On basis of the convention int (*o)[5]=&s; is the right way for a pointer o to point an array having 5 elements. We can also write this s in this statment int (*p)[10]=s; but why preffering &s at int (*o)[5]=&s; As both of them are giving same output.

#include <stdio.h>
int main()
{
        int s[5]={10,1,2,3,4};
        int (*p)[10]=s;
        printf("%d\n",*p);
        printf("%d\n",**p);
        printf("%d\n",&s);
        
        printf("\n");

        int (*o)[5]=&s;
        printf("%d\n",*o);
        printf("%d\n",**o);
        printf("%d",&s);
    
        return 0;
}

Output of this program is:

-593812272
10
-593812272

-593812272
10
-593812272

CodePudding user response：

This is not valid:

    int s[5]={10,1,2,3,4};
    int (*p)[10]=s;

Because you're initializing a variable of type int (*)[10] (a pointer to an array of int of size 10) with an expression of type int *. These types are not compatible.

While this is fine:

    int (*o)[5]=&s;

Because the type of the initializer matches the type of the variable.

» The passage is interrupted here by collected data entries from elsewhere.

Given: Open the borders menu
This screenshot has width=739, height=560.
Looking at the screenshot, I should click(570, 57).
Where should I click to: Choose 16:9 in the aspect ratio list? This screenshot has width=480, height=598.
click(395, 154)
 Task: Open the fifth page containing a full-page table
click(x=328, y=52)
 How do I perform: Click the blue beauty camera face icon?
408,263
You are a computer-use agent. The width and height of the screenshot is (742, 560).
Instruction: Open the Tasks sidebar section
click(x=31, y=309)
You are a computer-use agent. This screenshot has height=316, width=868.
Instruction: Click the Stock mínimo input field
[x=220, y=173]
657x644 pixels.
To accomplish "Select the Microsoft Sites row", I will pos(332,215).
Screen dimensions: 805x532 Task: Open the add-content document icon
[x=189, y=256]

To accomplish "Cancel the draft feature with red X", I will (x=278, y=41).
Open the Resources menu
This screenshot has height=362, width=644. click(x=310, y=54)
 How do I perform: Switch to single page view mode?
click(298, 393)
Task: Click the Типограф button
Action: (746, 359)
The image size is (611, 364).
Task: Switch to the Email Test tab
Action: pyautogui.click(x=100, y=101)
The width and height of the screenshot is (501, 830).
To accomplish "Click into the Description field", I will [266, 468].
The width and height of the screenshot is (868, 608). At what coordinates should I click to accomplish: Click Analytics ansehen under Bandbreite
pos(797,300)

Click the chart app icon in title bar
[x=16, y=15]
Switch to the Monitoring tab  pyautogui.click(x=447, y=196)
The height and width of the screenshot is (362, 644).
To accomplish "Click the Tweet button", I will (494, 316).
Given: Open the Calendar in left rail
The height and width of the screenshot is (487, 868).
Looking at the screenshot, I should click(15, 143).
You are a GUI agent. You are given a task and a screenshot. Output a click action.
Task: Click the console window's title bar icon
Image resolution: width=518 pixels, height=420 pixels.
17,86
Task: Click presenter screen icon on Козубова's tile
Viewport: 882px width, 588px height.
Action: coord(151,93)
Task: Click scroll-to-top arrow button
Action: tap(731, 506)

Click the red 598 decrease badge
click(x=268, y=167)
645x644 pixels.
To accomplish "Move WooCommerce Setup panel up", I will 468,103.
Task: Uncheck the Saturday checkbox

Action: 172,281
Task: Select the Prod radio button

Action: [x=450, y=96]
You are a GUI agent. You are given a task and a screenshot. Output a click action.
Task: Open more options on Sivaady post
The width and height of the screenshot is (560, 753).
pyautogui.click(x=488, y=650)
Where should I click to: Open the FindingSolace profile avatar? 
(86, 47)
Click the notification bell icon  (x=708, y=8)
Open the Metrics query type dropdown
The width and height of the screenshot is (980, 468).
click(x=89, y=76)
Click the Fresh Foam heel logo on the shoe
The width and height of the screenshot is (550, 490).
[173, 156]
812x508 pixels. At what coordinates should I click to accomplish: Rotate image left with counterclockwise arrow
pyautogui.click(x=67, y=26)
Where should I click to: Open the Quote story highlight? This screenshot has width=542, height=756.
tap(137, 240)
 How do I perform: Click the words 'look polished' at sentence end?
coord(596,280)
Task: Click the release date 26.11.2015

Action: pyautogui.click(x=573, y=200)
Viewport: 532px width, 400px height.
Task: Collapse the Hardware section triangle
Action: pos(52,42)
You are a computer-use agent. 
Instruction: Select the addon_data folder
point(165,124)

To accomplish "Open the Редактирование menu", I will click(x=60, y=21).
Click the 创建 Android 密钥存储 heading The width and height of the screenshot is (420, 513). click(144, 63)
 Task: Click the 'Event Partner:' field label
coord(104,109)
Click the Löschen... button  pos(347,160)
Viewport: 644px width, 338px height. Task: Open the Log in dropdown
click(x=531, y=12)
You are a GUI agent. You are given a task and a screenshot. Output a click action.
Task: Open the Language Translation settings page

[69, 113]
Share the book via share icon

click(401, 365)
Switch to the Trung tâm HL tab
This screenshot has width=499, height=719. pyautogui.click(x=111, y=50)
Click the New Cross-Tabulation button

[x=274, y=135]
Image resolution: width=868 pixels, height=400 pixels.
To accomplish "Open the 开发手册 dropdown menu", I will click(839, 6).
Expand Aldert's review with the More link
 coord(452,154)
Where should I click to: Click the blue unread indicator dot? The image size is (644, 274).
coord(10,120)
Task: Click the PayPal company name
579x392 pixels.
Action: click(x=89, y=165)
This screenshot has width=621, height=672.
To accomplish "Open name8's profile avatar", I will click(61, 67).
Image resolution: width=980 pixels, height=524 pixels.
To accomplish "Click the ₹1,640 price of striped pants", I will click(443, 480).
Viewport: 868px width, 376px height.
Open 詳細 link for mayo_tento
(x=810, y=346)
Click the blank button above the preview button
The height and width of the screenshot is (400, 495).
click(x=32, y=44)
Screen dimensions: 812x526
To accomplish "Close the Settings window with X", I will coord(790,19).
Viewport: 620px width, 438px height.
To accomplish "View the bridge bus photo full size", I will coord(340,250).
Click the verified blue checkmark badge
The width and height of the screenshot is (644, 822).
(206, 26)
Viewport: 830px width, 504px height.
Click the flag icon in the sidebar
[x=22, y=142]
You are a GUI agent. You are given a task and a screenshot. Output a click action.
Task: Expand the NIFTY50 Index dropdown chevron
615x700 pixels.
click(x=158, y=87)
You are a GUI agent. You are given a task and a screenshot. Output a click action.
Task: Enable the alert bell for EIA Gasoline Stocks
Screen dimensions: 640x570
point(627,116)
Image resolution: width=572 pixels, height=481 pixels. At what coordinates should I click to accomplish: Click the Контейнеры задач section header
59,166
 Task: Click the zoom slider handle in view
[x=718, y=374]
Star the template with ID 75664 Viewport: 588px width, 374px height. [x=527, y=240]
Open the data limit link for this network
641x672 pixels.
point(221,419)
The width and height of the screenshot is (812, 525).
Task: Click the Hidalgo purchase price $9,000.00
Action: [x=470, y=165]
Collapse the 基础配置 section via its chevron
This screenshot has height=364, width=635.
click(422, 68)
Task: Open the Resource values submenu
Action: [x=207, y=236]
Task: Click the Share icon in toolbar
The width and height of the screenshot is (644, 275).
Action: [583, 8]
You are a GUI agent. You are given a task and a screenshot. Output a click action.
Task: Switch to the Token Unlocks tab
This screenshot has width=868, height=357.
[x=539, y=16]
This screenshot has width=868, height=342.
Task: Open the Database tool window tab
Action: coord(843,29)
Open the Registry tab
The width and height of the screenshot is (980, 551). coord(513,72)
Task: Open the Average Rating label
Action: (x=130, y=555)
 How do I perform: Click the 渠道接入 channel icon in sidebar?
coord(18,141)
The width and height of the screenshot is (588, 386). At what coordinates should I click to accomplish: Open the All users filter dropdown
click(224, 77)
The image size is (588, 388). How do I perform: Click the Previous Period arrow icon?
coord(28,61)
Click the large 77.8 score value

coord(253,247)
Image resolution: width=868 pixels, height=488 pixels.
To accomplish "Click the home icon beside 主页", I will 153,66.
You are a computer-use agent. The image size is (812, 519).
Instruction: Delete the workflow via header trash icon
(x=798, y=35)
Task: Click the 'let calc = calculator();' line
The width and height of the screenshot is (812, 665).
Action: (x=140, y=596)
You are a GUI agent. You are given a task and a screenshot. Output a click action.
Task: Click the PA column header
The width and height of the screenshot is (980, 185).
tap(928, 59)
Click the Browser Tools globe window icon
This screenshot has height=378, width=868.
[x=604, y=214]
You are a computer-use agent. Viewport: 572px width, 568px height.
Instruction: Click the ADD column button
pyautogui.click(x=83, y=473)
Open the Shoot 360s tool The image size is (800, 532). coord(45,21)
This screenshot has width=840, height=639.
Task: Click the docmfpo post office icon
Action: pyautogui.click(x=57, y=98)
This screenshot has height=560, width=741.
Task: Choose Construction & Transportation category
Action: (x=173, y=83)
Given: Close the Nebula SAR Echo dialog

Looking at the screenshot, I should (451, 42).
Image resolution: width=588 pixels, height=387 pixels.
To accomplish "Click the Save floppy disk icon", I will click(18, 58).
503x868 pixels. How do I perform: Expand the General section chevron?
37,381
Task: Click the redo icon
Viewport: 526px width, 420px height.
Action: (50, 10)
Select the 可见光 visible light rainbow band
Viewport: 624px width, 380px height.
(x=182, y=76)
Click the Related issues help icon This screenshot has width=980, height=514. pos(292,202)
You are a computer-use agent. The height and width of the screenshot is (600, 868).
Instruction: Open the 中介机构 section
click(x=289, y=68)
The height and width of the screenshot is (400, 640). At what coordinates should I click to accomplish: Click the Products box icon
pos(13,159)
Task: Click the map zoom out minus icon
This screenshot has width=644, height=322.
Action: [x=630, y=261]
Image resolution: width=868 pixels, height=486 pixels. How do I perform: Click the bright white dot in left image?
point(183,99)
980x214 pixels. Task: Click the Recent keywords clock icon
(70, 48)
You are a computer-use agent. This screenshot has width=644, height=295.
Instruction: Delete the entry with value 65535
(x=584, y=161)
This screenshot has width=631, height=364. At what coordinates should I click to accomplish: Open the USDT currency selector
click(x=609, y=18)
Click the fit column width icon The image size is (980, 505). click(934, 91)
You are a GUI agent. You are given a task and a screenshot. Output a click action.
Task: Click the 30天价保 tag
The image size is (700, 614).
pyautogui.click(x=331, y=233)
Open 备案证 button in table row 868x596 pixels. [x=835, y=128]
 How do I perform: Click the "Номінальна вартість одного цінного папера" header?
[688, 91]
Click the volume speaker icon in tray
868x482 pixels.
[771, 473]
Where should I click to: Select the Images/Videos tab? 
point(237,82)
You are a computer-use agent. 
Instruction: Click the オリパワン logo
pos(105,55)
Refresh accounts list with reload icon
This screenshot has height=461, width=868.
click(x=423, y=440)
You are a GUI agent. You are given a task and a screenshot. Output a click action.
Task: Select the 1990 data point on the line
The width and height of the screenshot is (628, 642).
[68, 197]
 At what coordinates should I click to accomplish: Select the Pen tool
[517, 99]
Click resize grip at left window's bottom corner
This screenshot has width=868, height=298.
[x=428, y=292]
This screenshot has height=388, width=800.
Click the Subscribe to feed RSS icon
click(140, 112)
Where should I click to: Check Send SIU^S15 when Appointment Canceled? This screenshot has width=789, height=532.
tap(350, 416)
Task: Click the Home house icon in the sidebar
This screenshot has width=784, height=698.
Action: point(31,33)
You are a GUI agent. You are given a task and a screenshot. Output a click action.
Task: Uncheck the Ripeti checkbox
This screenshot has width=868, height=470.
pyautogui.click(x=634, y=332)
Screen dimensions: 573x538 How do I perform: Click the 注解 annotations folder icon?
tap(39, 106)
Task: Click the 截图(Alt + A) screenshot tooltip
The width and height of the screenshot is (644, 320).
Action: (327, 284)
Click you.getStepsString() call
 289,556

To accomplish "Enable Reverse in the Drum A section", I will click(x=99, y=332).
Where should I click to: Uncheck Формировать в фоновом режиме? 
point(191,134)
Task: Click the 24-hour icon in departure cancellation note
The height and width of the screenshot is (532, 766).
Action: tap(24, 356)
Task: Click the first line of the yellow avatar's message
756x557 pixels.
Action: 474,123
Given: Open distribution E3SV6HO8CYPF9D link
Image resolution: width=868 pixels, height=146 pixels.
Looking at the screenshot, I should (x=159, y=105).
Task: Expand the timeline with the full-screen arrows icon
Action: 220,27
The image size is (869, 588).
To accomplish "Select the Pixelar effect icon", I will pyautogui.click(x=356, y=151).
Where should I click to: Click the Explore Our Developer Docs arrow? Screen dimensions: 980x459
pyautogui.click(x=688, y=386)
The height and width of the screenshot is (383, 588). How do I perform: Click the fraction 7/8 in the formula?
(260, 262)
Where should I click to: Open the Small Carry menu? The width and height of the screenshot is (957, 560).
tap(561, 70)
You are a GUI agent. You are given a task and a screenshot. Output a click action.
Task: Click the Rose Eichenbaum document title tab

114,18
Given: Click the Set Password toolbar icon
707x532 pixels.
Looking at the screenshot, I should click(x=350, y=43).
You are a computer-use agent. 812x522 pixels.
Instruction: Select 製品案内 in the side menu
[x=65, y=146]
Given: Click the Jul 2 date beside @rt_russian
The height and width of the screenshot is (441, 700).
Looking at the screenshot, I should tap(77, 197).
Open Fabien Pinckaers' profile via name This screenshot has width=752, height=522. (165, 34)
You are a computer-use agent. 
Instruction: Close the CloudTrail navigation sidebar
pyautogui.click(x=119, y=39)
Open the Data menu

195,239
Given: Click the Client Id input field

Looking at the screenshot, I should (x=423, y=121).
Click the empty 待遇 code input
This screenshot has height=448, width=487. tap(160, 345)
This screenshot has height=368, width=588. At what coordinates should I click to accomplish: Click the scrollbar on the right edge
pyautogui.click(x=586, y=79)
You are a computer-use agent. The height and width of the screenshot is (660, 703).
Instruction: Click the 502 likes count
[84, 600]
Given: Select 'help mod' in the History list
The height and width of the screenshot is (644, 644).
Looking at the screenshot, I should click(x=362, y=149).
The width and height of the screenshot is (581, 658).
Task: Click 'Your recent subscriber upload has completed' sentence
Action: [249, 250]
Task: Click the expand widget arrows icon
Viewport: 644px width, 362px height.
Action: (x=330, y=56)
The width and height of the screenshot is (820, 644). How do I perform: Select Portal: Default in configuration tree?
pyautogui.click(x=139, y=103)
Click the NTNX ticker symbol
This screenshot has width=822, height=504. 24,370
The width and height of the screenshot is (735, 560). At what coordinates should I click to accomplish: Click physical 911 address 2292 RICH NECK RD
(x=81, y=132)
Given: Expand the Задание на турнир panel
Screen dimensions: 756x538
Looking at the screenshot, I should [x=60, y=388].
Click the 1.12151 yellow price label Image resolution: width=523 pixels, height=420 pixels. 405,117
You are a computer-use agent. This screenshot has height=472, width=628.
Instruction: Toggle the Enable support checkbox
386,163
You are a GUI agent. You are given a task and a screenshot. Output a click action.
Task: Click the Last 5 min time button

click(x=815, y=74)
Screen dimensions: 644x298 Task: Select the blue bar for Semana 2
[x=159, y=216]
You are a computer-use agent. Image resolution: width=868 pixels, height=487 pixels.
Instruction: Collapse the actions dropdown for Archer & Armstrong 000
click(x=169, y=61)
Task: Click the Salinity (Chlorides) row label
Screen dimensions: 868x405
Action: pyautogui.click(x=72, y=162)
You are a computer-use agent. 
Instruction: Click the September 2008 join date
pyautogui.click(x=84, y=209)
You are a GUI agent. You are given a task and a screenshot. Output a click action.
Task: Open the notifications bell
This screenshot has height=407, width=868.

Also, when printing pointer values, you should use the %p format specifier and cast the argument to void *. Mismatching format specifiers with their associated arguments triggers undefined behavior.

CodePudding user response：

This line

int (*p)[10]=s;

is incorrect. The initializer has the type int * due to the implicit conversion of the array designator s to a pointer to its first element. And the two pointers in the left hand side and in the right hand are not compatible. So the compiler should issue a message.

This line

int (*o)[5]=&s;

is correct. The initializer has the type int ( * )[5] that is the same type of the initialized pointer o.

Pay attention to that to output a value of a pointer you have to use teh conversion specifier %p. Otherwise using the conversion specifier %d to output a pointer invokes undefined behavior.

So for example instead of these calls

printf("%d\n",*o);
//...
printf("%d",&s);

you have to write

printf("%p\n", ( void *)*o);
//...
printf("%p\n", ( void * )&s);

The expression *o yields lavlue of the array s that is in turn is implicitly converted to a pointer to its first element.

The values of the expression *o and of the expression &s are the same because it is the address of the extent of memory occupied by the array. But their types are different. The first expression used as an argument of the call of printf has the type int * while the second expression has the type int ( * )[5].